The Banjo, Op. 15

Louis Moreau Gottschalk wrote this piece in 1853 as a fantasy imitating the american banjo. It was published in 1854.

 

The banjo has 5 strings, with 4 main strings being tuned similar to a guitar, and a shorter string higher in pitch. It differs in the guitar because of the placement of this string – a guitarist may expect the strings to go in order of pitch from lowest to highest, but the banjo begins with the highest (short) string, then goes from lowest, next lowest, middle, second highest:

banjo.png

 

Because of this order of strings, characteristics of the banjo include up-picking, in which the highest pitch string is frequently played interpolated in a melody, and downstroking, where the banjo picker strokes the string the way opposite of a guitar, but still is able to voice out the top.

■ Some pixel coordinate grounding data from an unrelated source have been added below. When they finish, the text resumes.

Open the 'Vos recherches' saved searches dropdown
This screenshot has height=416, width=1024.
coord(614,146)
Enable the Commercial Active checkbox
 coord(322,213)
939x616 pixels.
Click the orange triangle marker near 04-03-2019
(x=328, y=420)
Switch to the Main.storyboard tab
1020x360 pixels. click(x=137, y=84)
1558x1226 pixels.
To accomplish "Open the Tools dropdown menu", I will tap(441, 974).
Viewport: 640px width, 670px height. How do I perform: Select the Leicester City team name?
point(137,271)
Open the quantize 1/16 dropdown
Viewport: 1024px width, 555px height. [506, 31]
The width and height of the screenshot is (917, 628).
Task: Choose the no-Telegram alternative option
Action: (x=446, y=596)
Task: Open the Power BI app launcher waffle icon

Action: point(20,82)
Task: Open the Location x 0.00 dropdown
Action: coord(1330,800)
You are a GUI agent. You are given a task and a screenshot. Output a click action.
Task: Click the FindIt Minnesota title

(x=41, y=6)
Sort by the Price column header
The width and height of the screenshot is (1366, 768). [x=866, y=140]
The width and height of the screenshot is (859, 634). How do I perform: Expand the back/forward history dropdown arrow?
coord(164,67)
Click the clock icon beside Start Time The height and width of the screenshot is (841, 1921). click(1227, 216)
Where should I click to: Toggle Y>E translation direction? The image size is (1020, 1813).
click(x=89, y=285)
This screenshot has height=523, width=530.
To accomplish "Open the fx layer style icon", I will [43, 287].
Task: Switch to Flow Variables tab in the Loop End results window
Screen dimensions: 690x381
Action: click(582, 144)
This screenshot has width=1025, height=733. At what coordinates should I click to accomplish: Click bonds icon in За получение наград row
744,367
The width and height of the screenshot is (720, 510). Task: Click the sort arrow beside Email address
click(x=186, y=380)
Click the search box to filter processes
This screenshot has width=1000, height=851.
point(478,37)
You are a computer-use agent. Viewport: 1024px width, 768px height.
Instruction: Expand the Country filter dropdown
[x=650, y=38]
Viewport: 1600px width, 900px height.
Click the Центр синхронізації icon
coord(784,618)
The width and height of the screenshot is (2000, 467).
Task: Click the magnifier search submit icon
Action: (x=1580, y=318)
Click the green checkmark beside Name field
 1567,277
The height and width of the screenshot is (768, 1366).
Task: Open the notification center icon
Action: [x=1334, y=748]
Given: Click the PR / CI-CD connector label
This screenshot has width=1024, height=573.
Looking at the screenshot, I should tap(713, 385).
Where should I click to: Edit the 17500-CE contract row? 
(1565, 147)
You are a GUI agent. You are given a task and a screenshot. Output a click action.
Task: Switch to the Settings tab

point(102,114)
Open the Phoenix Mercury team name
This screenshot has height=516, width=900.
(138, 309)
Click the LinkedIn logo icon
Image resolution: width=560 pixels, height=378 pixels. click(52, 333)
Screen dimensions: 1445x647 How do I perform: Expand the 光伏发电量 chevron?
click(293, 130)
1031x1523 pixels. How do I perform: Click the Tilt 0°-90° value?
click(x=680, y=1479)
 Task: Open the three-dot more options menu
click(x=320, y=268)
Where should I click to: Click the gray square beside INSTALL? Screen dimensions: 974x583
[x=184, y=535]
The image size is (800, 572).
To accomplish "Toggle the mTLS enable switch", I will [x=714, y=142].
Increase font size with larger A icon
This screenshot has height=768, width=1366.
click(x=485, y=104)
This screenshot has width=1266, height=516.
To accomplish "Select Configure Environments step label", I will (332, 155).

 Gottschalk employs these techniques with striking accuracy in his piece, and for this reason it has been transcribed to banjo, and is a popular encore performance among pianists. Here is an example of up-picking in the piece, you can see the right hand leap up to a high F# (on the banjo it would be a G) frequently:

Screen Shot 2017-05-05 at 8.57.49 AM.png

 

Publishers of Gottschalk’s music include:

  • Schott Music
  • Schirmer

Notable performers with recordings of this piece include:

  • Cyprien Katsaris
  • Cecile Licad

Captain Thaddius’ Hot Take:

This is a really fun piece. It is perfect for an encore, especially perhaps if one is a foreigner playing a concert in the USA, or if an american pianist is playing a concert in a foreign nation. The “boom-chuck” accompaniment is perhaps the trickiest part of the piece.